If you provide services for free, are you free from liability?

Judy Mendoza officeSome design professionals believe that if they receive no fee for their services, their liability is limited or nonexistent. This is not true. The general rule is that a professional performing voluntary service must do so in accordance with the same care and diligence as other professionals providing similar services. The lack of a fee does not reduce the obligation to use due care.

Professional liability insurance provides coverage for pro bono services that are performed on behalf of the insured firm. Professional liability coverage is the same even though no premium is calculated on the value of the free services provided. Just like any other adverse experience, claims resulting from such projects may jeopardize professional liability coverage or result in increased rates.

A firm’s exposure to the possibility of loss is decreased if the client for whom volunteer or pro bono service is being provided understands the risks faced by the design professional and agrees to waive any claims and protect the design professional from third-party claims.
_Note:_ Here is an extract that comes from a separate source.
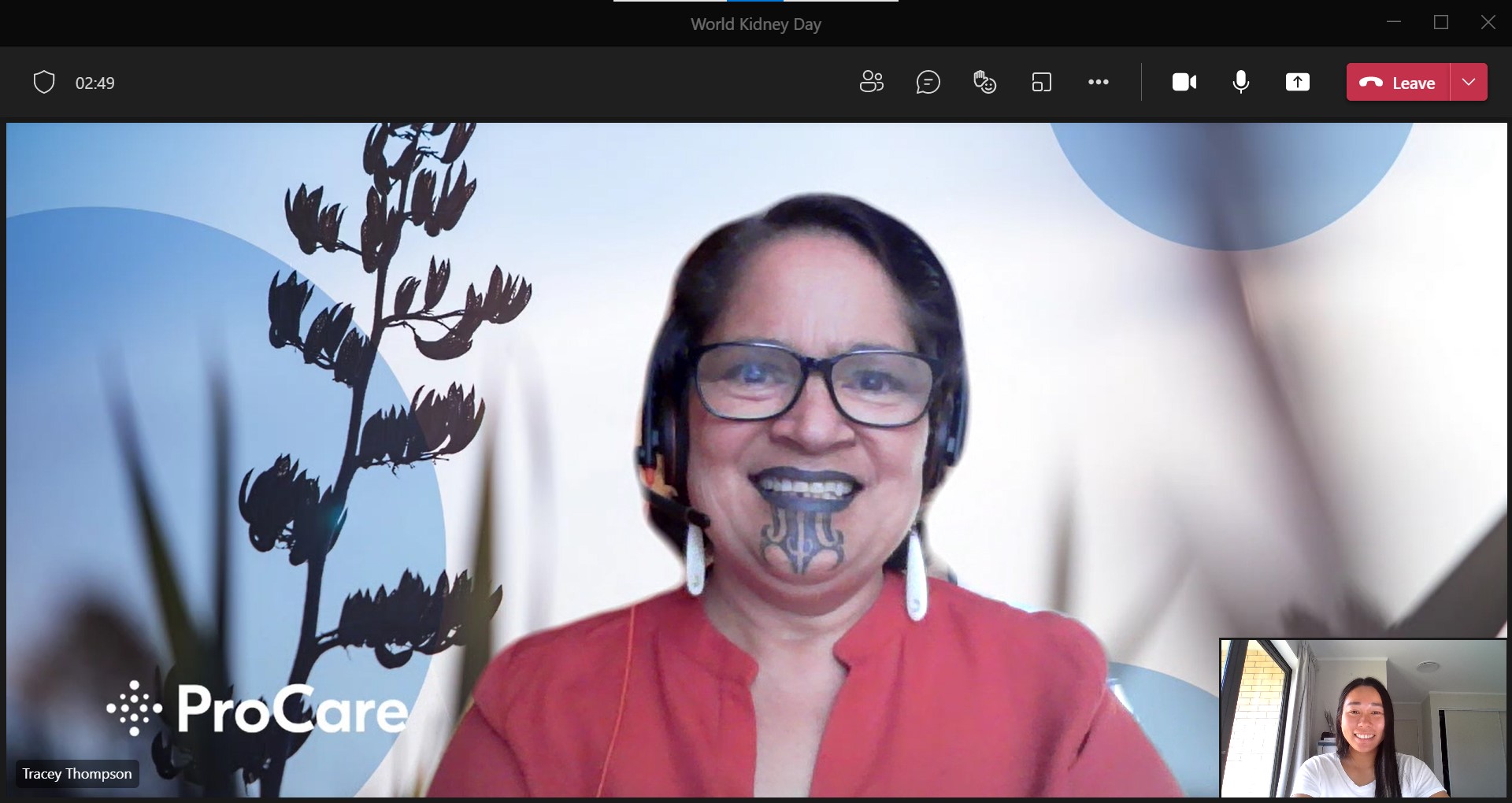
Task: Mute the microphone
Action: pyautogui.click(x=1240, y=82)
As is always the case, no service should be provided without a written professional services agreement. Contractual provisions can be used to limit the risk of the design professional and the firm. The negotiated consideration exchanged for a waiver of rights or an obligation to defend or pay on behalf of the firm is the firm’s voluntary professional services. This bargaining of services for a release and an indemnification obligation should be part of the negotiation for the services. Firms should also have a clear policy in place that addresses pro bono services.